**Excerto do documento**
========
Há dias, num fim de tarde em nossa casa, juntámo-nos um
grupo de amigos para um jantar de Agosto, em Latães, debruçados sobre
Trás-os-Montes.
O Sol mergulhava já para desaparecer num horizonte
fantástico – são sempre fantásticos os pores-do-sol na nossa casa em Latães! –
em que uma atmosfera de fumo, o fumo dum incêndio em Valpaços, tornava irreal a
linha das serras ao longe: os Passos, o Alvão, a Padrela, mais ao fundo o
Barroso com o Larouco, todas impregnadas de laranja e terra de siena queimada.
Estava calor, calor na casa dos trinta, e uma brisa de Oeste ondulava as
toalhas das mesas postas cá fora e as lonas das cadeiras. Em cima de cavaletes contra
a parede estava a tábua com os copos, os talheres e os pratos e sobre a qual
estavam também as garrafas de vinho que iríamos provar. Uma delas era maior que
as demais, uma Anadia, bojuda de orgulho com que nela fora engarrafado um vinho
da colheita de 1979.
O Zé Manel, o Pi, o Balina e eu estudámos o rótulo e
pusemo-nos a alvitrar. Juntaram-se o Sérgio e o Zé Maria.
- Ora essa!? Então devemos mesmo abri-lo: se estiver
estragado, temos outros, se não estiver, bebe-se!
========
O texto acima, sobre o jantar em Latães, confirma cada uma destas afirmações? Responda sim ou não a cada uma e cite as palavras do texto que o decidem.
1. O jantar teve lugar em Agosto.
2. O fumo no horizonte vinha de um incêndio em Valpaços.
3. A garrafa maior continha um vinho da colheita de 1989.

**Dados fornecidos**
========
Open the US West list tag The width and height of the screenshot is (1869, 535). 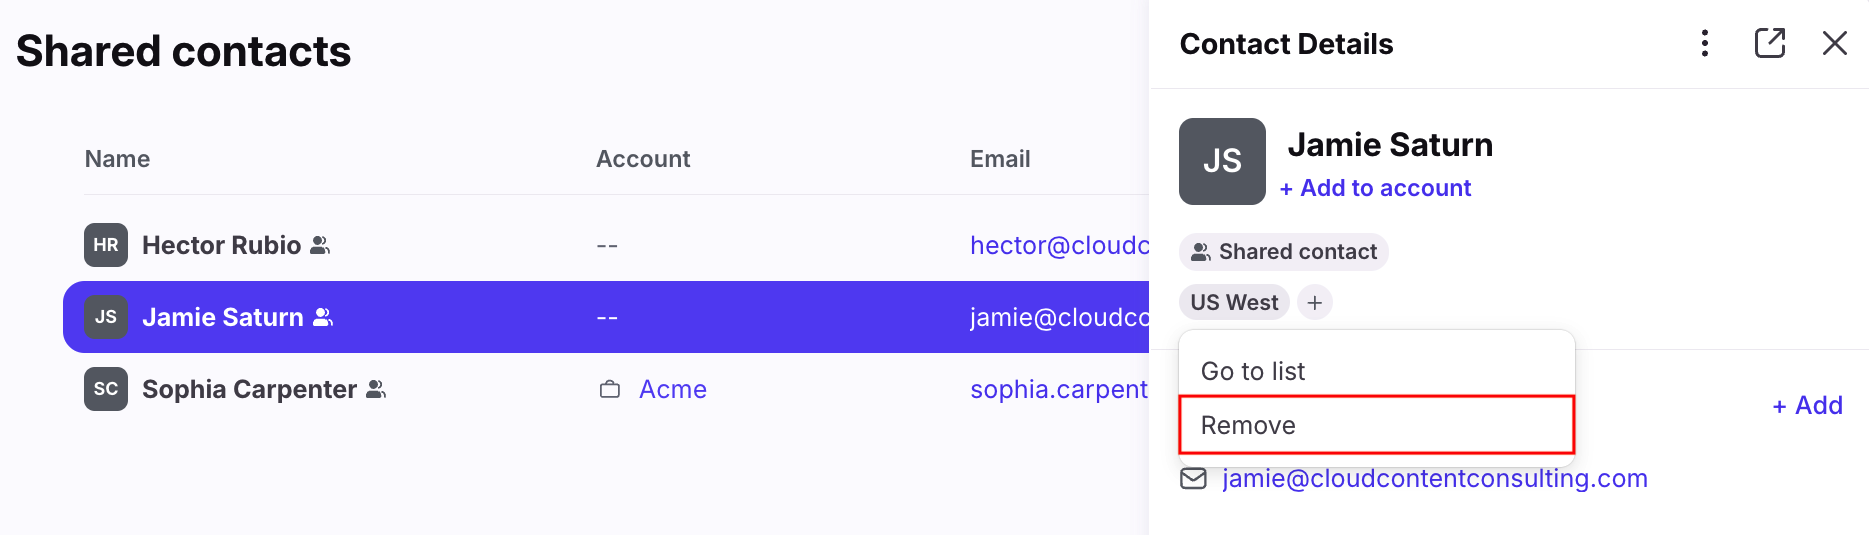1234,302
========
**Resolução proposta**
1. Sim: "para um jantar de Agosto".
2. Sim: "o fumo dum incêndio em Valpaços".
3. Não: "um vinho da colheita de 1979".